Selected extract section start

By DOROTHEE THIESING, Associated Press

 

WEIMAR, Germany (AP) — Buchenwald survivor Henry Oster recalls thinking that a fellow inmate had “lost his sense of reality” when he said 70 years ago Saturday that the concentration camp was being liberated, bringing an end to the long ordeal of the 21,000 surviving prisoners.

Oster, 86, visited the site near the German city of Weimar for the first time since its liberation on April 11, 1945 — one of a group of survivors and veterans who came to mark the anniversary of the liberation. Buchenwald was the first major concentration camp entered by American forces at the end of World War II.

“What I see here, where the barracks used to be, at every barrack there was a pile of dead bodies, this is in your memory forever,” Oster said. “When someone asks how Buchenwald was, you immediately see the dead bodies again.”

 Around 250,000 prisoners in total were held at Buchenwald from its opening in July 1937 to its liberation. An estimated 56,000 people were killed, including political prisoners, people dubbed “asocial” by the Nazis, Soviet prisoners of war, Sinti and Roma, and approximately 11,000 Jews.

Selected extract section end
Data to examine section start

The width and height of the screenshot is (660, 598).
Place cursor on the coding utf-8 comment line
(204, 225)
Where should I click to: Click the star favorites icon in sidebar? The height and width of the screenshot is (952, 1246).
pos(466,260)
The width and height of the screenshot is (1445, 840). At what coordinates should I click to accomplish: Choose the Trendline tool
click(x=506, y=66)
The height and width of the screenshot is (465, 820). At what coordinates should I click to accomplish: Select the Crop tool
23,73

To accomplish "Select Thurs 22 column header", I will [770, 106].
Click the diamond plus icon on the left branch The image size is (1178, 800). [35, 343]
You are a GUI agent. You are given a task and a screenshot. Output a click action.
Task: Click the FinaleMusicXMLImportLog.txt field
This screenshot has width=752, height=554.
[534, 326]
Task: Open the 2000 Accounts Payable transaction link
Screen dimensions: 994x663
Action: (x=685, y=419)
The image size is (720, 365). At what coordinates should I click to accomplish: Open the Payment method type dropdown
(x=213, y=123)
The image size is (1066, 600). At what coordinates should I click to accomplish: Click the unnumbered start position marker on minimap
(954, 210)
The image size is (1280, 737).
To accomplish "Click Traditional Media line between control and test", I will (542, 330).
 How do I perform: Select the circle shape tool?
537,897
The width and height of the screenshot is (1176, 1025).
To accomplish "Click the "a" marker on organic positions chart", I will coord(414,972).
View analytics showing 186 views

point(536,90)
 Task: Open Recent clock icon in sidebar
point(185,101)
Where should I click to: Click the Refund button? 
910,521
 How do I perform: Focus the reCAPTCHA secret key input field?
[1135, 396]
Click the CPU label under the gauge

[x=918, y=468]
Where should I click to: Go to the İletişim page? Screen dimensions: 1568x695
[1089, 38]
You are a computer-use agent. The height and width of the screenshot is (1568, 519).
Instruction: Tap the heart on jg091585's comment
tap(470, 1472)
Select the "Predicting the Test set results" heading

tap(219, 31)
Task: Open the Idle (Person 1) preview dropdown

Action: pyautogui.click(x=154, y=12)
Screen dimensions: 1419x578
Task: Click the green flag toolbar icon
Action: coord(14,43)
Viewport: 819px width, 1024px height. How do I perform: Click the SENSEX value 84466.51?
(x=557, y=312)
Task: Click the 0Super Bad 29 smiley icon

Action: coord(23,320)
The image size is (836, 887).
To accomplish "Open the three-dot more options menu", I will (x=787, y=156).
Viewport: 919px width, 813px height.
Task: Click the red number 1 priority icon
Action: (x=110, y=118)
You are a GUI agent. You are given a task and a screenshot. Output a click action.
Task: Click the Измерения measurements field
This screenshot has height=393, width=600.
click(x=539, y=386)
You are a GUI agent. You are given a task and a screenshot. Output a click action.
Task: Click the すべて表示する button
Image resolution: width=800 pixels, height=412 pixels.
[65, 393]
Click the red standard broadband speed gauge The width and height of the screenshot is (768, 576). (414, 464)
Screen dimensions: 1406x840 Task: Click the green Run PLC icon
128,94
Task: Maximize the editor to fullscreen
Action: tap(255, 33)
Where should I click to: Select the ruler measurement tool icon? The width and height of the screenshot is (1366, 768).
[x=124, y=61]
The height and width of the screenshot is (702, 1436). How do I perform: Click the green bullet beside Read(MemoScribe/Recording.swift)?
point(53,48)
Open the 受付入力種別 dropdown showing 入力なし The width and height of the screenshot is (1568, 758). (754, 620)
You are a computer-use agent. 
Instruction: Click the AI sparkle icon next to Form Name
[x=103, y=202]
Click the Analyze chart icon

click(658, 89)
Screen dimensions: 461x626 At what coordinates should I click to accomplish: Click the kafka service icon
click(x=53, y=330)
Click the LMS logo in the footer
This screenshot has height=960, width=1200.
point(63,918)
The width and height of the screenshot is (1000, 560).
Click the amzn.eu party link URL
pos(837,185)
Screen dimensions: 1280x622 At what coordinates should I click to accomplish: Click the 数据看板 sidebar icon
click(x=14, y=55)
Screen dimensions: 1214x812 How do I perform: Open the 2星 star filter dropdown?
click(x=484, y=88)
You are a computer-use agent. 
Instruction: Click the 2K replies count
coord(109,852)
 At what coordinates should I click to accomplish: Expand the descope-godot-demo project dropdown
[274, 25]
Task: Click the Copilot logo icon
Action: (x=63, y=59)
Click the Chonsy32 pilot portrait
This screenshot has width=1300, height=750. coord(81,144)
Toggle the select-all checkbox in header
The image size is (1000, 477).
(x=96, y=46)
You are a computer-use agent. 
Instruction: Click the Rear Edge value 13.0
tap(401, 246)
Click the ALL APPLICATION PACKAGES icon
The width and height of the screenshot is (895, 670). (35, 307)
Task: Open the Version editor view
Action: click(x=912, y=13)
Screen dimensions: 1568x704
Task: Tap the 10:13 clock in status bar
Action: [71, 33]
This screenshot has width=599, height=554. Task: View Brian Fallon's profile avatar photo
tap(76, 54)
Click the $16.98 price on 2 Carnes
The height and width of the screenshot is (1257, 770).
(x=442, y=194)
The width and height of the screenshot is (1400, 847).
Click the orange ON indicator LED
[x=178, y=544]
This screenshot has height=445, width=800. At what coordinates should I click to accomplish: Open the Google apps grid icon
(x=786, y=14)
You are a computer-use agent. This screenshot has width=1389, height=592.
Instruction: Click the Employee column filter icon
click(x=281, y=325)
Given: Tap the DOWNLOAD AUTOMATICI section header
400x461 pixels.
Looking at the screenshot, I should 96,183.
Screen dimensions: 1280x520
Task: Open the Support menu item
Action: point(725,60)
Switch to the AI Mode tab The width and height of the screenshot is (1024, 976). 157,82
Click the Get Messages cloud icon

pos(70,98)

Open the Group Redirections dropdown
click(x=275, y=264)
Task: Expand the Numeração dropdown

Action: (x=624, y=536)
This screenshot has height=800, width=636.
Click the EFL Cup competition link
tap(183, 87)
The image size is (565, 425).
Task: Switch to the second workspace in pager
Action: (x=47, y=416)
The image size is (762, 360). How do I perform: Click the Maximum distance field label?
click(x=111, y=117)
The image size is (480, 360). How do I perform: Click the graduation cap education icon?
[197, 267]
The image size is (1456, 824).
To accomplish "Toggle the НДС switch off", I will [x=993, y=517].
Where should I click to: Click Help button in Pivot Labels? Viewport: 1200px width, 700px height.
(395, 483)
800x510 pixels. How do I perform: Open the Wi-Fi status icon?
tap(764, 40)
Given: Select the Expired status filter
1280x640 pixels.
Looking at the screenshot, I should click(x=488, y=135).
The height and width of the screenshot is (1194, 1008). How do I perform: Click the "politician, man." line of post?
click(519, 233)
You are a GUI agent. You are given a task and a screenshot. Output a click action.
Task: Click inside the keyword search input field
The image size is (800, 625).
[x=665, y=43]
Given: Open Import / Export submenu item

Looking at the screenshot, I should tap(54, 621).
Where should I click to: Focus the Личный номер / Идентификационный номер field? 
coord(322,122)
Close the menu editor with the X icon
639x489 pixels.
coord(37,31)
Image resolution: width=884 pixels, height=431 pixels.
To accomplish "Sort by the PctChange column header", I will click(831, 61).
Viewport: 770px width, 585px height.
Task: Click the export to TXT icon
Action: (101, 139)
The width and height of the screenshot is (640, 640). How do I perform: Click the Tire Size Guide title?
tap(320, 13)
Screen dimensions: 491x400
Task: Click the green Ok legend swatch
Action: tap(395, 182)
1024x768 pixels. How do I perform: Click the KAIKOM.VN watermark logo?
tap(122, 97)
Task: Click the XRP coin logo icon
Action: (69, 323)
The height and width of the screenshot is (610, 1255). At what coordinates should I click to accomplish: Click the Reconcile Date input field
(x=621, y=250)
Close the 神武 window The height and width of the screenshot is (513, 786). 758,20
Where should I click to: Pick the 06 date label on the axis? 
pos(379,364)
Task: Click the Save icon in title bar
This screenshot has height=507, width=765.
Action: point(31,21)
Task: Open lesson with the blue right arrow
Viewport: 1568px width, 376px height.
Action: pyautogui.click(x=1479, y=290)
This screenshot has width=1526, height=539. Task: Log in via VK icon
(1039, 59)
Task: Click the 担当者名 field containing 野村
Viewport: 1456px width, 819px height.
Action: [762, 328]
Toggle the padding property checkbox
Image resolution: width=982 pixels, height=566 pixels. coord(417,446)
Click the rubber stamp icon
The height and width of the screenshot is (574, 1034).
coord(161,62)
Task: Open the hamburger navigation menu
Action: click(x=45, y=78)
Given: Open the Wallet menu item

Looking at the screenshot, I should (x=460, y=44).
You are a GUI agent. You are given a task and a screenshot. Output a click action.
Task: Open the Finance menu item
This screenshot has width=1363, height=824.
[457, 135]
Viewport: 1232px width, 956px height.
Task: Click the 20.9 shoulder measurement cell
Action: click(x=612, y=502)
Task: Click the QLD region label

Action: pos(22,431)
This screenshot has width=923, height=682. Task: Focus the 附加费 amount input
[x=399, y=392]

Data to examine section end

• _Exercise goal_
Write out the full Buchenwald liberation article again, word for word.

• _Problem solution_
By DOROTHEE THIESING, Associated Press

 

WEIMAR, Germany (AP) — Buchenwald survivor Henry Oster recalls thinking that a fellow inmate had “lost his sense of reality” when he said 70 years ago Saturday that the concentration camp was being liberated, bringing an end to the long ordeal of the 21,000 surviving prisoners.

Oster, 86, visited the site near the German city of Weimar for the first time since its liberation on April 11, 1945 — one of a group of survivors and veterans who came to mark the anniversary of the liberation. Buchenwald was the first major concentration camp entered by American forces at the end of World War II.

“What I see here, where the barracks used to be, at every barrack there was a pile of dead bodies, this is in your memory forever,” Oster said. “When someone asks how Buchenwald was, you immediately see the dead bodies again.”

 Around 250,000 prisoners in total were held at Buchenwald from its opening in July 1937 to its liberation. An estimated 56,000 people were killed, including political prisoners, people dubbed “asocial” by the Nazis, Soviet prisoners of war, Sinti and Roma, and approximately 11,000 Jews.